Sunday, September 27, 2009

Full Circle

I find it strange how things in life really do come full circle.

The first month of school is just finishing and just like last fall I find myself attempting to see Jersey Boys, last year I think I almost went with the same friend about 10 times but never managed to buy a ticket. This year I have a ticket ( instead of my friend it's my mother and her friend) but I have an essay due the next day so it depends how much work I get done in the next few days. If I manage to make it this year I'll write you about the performance.

However Jersey Boys is just one of the smaller ways life has come full circle. Once again I am living in a new place with whole new issues to deal with. It is still a campus residence but it is completely different from my first one. Last year I had a room. That was all. OK not exactly all. I did have a room with a desk, two chairs and a bed. I was on my own for the first and alone. None of my friends from before, were there and most of my friends had taken the year off and couldn't really relate to any of my new life experiences.
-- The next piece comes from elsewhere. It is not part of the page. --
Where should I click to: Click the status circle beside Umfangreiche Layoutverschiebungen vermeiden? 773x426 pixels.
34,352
This year my new dorm has a kitchen, a washroom and I roommate. I still have my own personal room with all the luxuries I had in first year too. Having a roommate is great! We became friends in first year so it is not like living with a total stranger but it is still an adjustment. Once again I have to make new groups of friends, for a few difference reasons. Most of the people I hung out with in residence last year are now scattered across campus, so I cant just knock on their doors at any given time for any given thing.

The main reason for needing to make friends all over again is time. It was unexpected. My friends from home and I are still so close, I never would have guessed the small sum of a summer could make a difference but it did.
People I imagined I'd be closest with, I am furthest apart from. Fortunately for me the friends I thought would disappear came back ten times stronger.
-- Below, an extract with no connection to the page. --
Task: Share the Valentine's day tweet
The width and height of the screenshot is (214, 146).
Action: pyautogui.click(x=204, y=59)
My friends that took a year off have started school and it's funny reliving the few weeks I went through every time they mention their life. I don't think all them realize yet, that it is the same thing for every single person out there but it's nice. I laugh every time I think about next September for them and than me.

New classes, new friends, I think it is safe to assume I will have to start again (a least a little start) every year. I was getting discouraged until Friday when I made a few comments in class that made the people around me laugh. Once they laughed or the second time since last year, I realized (cheesy as it sounds) everything is going to be alright.